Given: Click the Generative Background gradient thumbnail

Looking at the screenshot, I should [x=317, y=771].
•••
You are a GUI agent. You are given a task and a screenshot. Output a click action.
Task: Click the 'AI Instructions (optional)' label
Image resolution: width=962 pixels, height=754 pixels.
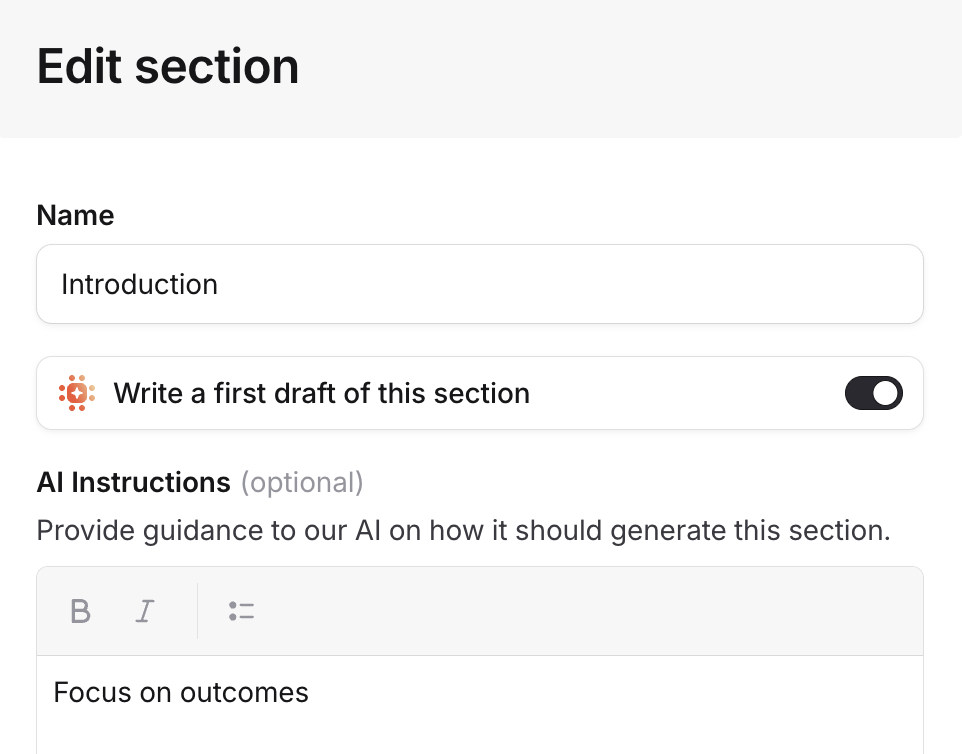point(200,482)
•••
Copy the lines from the one containing "Given: Click the" through the one containing "Looking at the", both included, with no changes.

Given: Click the Generative Background gradient thumbnail

Looking at the screenshot, I should [x=317, y=771].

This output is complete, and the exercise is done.